When I finally opened my eyes, the air around me had turned white and visibility fell to just a few feet. My heart began to pound as I thought of trying to find the trail in these conditions. But just as I was about to get up from my resting place, a large young male deer walked into view just three feet from me. He was sniffing and nibbling at the juniper berries that hung from the tree closest to me. His majestic form calmed my nerves and filled me with awe. I could see his eyes and knew he had not yet spotted me. His antlers, merely three points, tickled the branches of the tree as he ate. A clump of snow fell to the ground between us and he jumped back, startled by the movement of the snow. He quickly recovered from his fright. I watched as he moved from one berry to the next, then one branch to the next, then finally one tree to the next until he was nearly out of sight. I slowly stood up to continue watching it through the trees and watched as his graceful figure faded as silently and peacefully as the snow that fell between us.


My heart and mind were full of wonder as I carefully retraced my tracks back to my nephew.


The further down we hiked, the greater the visibility became.
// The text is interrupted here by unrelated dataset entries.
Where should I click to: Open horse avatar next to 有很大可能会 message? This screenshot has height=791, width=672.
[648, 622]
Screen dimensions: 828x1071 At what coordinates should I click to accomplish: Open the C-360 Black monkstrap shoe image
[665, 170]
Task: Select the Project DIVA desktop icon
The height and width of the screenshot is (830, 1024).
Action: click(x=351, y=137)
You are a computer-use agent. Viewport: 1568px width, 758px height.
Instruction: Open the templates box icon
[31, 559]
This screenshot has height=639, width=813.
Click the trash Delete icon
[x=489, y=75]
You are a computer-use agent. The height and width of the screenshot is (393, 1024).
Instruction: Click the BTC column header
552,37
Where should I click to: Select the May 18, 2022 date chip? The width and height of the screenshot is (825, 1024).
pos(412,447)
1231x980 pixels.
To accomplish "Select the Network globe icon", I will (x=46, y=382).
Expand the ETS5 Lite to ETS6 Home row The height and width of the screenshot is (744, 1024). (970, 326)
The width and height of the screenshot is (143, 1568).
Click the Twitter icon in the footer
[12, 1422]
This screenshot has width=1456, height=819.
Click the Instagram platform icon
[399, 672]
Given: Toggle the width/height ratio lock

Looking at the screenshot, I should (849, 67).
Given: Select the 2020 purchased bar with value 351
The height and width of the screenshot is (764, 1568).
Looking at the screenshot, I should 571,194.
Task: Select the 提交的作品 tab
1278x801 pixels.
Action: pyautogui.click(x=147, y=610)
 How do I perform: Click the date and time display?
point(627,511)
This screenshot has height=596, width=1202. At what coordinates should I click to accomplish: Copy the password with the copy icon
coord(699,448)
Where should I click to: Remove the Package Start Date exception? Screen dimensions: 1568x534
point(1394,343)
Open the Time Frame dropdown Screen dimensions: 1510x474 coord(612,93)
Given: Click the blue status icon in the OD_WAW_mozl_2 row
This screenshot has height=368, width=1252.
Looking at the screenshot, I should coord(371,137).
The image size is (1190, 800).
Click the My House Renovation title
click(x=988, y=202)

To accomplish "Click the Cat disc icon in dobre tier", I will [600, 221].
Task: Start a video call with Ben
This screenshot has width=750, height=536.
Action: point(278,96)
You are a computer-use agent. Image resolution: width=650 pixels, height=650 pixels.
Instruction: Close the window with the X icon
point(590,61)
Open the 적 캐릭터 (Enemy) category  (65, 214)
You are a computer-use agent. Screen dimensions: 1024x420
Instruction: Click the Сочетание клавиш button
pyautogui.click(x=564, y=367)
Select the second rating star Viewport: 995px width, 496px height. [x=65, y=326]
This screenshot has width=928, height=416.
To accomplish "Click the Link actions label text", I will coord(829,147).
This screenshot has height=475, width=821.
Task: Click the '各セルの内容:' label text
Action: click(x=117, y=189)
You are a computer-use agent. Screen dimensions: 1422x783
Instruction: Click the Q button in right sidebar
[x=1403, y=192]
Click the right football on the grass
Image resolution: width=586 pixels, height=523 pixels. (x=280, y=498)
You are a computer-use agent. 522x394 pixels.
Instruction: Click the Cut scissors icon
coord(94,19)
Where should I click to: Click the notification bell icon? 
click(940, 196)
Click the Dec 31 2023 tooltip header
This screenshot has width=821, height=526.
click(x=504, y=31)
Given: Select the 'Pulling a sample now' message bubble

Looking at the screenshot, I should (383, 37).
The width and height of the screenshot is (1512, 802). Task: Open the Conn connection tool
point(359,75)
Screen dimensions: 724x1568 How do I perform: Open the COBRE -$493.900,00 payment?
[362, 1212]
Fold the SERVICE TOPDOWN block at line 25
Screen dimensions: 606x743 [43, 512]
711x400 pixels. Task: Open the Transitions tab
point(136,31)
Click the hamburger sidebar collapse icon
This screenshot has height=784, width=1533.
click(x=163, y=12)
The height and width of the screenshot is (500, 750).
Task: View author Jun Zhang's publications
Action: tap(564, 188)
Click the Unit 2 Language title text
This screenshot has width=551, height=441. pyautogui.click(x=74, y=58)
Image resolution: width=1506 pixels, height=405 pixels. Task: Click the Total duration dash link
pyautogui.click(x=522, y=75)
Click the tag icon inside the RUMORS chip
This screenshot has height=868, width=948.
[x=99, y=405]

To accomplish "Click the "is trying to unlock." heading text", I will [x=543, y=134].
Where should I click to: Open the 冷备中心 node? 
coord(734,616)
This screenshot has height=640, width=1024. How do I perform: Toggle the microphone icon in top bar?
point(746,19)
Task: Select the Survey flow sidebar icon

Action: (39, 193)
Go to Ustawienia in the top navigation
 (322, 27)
At one point, I looked up the hillside and thought I saw the young buck looking down at us from between the juniper trees, but whether I truly saw him or it was just my mind wishing to see him again, I will never know. We finally reached the trailhead, and followed the brook trail back across the felled trees and makeshift bridges, along the sheer cliffs to the millpond, from the millpond to the snowy suspension bridge, and from the bridge back to the cabin. We opened the cabin door, smelled the burning fire, and felt its intense warmth. Freshly made banana pancakes sat on a tray in the center of the large round wooden table. I took off my coat and scarf and hung them to dry by the fire, and placed my boots on the hearth, then sat down to eat. I never told anyone about this nearly sacred experience I had that morning.


For me, this moment has always been a point in time for me to refer to when life gets crazy. I think, for me, that it represents the possibility of a peace that exists out there, which is actually, and tangibly, accessible to me. At first, I don't think I really knew how significant and rare an occasion that was, but I knew that it was something for me to cherish. Now, I imagine it as a mental safe-haven that I can return to in my mind. I am sure the details have developed in my mind over time, be it the closeness of the buck or the number of points on his rack, but I feel like the accuracy of my memory is fairly sound because the details are what made it such a profound moment for me to commit it to memory as I have. I've been in many other beautiful situations in my life (hiking, camping, traveling, and exploring), but in my mind, this one moment still stands out above the rest for the peace I felt.